Monday, 31 October 2011

Rachel A. Sussman, LCSW: It's A Trick Not A Treat

It's the week before Halloween and my office is abuzz with ghosts and goblins. Skeletons sleeping in closets have suddenly woken with fervor. My clients grant me prescient powers and command me to explain what they deem the inexplicable.

Melanie, newly separated, just returned from a business trip and she's rattled. "Please work your magic Rachel. It's happening again." I know what Melanie is referring to because we've had this conversation time and again. "Intellectually I understand that my marriage is over, but I thought about Kenny a lot while I was away. It's crazy, but I'm afraid I'm slipping back. I keep thinking about the good times and wondering if I made a mistake. Maybe he can still change?" Melanie is referring to her ex - a manipulative and adulterous man who has caused her ample grief. She worked hard in counseling to process her raw feelings and form significant realizations, which finally gave her the courage to exit the marriage. Yet on occasion her worries get hold of her and she imagines a different outcome should they reunite.
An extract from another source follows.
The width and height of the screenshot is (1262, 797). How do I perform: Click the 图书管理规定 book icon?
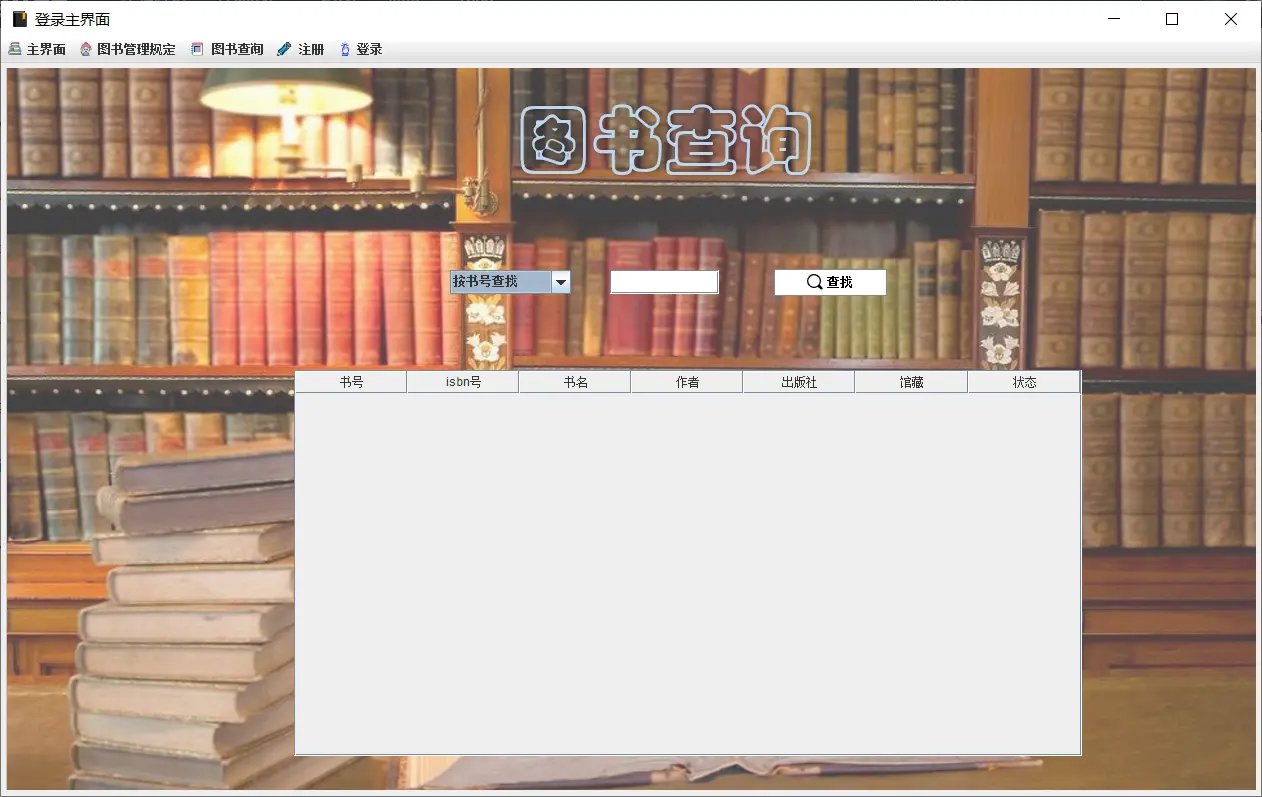click(x=86, y=47)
Bob's mind is also playing tricks on him following a string of bad dates. After an amicable divorce, that was initiated by him, he questions his choice after a dinner with his ex. "We had such a nice evening. We really connected and I even felt a slight attraction to her. I'm a mess today. Maybe I made a mistake and we should give it another shot?" I know Bob's wife, and she is wonderful woman. Yet they are ill suited and make much better friends than lovers.

The road towards ending a marriage and cutting emotional ties with your ex is a long and winding one. Saying goodbye to someone you once loved and imagined a future with is extraordinarily complicated and painful. I do believe that the majority of us take our vows seriously, and it's practically inconceivable to imagine on our wedding day that we may be one of those couples whose marriage end in divorce.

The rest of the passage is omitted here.